Here are some of the tools I use to get my novel from idea to words on a page.
1. Basic Research
Research is important to a novel, but it can be a deep, dark rabbit hole that gets in the way of the actual writing. As I’m assembling a novel in my mind, I try to do the bare minimum research I need to get the story moving. I don’t yet need to know what kind of shoes my character wears, but I do need to know what is happening in the world around her (in the case of my new book, a war) and some details about her life at that time. I need a basic timeline of the real world and enough facts about events that I can make sure I’m writing a story that could actually happen in that time and place.
For Dora’s story, I’ve read a few works of fiction, including some children’s books (thanks to author Pamela Toler for that tip.) I’ve read a couple for memoirs and some historical non-fiction. Supplemented by internet research and a browse through some news, film, and radio archives, I have enough to know that the story in my head will fit the real-world events of that time and place. Later, once I have a first draft done, I’ll do more detailed research to make sure I get everything right.
2. Find the Emotional Core
YA author, Nina LaCour shares her methods for getting to the emotional core of a story in her Slow Novel Lab course. When I write, I usually start with a character and build a plot around her. For this new book, I’m interested in where Dora is emotionally at the beginning of the book, and what she needs to discover about herself as she goes through this story. I don’t yet know exactly what happens in the second half of the book, or how it ends (although this is slowly starting to take shape.) I doknow what Dora (and the reader) need to understand about the world when the book is over.
That said, I’ll be writing with my fingers crossed that the rest of the story reveals itself as I move forward.
3. Uncover the Story
Lisa Cron’s Story Genius is a great tool for getting to the real meat of the story. Her exercises help me dig into my characters to really understand them and their stories. I use Lisa’s methods to get to the heart of the story, to understand why what happens in the plot will matter to my character, and why readers will care about any of it.
4. Get into the Character’s Skin
A few years ago I took a brilliant workshop at UCLA with actor/writer Leon Martell. Leon taught us how to use acting techniques to get into the heads of our characters.
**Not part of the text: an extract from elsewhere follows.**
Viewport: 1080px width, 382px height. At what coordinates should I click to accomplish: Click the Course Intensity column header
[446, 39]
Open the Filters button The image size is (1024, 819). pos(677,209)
Dora came out of a series of exercises in that workshop. She was originally a supporting character, but she came to life for me in that class. When other class members began asking questions about her, I realized that it was her story I needed to tell. As I start to get Dora onto the page, I’ll go back to the exercises from this class to bring Dora to life.
5. Capture the Ideas
Index cards are my BFF. I’ll have hundreds of them by the time this book is done. I use them to capture ideas, to jot down scenes I know need to be in the story, and ultimately to bring a shape to the story I’m telling. I write my early drafts in a program called Scrivener, which has a digital index card system, but I still prefer to handwrite notes. That way I can spread my cards out on the floor, move them around, and get a clear visual image of how the story will hang together.
6. Map out the Plot
When it’s time to commit to an order for my cards, Jessica Brody’s Save the Cat! Writes a Novel is my go-to guide for building a compelling plot. Save the Cat! is a method of plotting out a story and developing key scenes that can be used as milestones in the long writing process. I use it to create a Beat Sheet of scenes I know must be included.
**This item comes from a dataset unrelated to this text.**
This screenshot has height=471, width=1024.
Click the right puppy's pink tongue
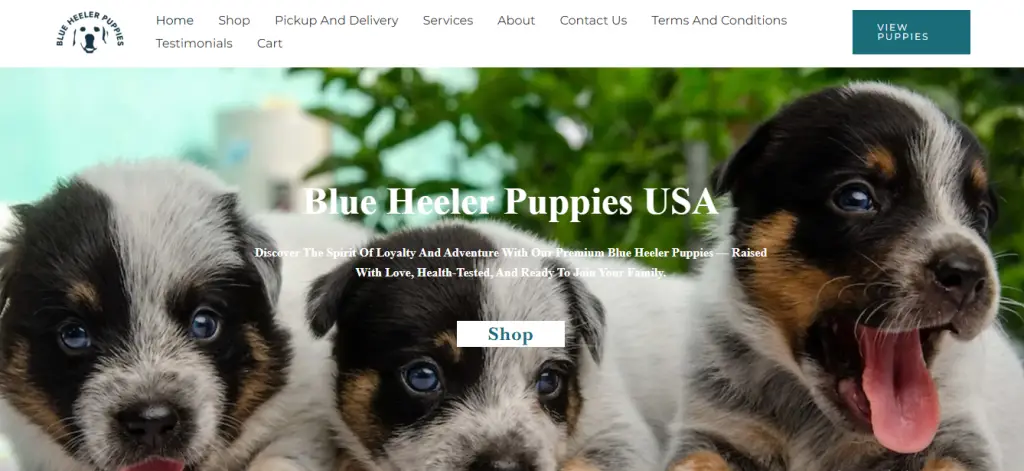(900, 389)
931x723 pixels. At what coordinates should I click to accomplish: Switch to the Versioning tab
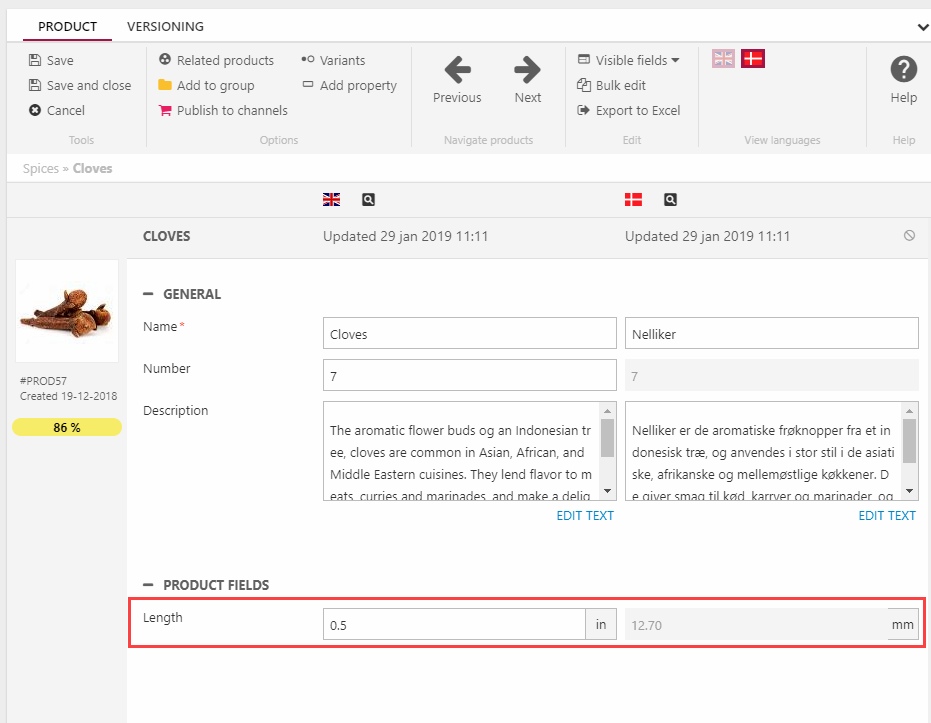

I keep my plot loose for the first draft and give myself permission to circle back and change things as the story unfolds. Save the Cat! gives me a road map while I write.
7. Place Butt in Chair
Finally, we come to the most valuable tool in my arsenal for getting a novel started. No matter what tools I use to get my story going, at some point, I need to deposit my posterior in my chair and get the writing done.
And that’s what I’m doing this week.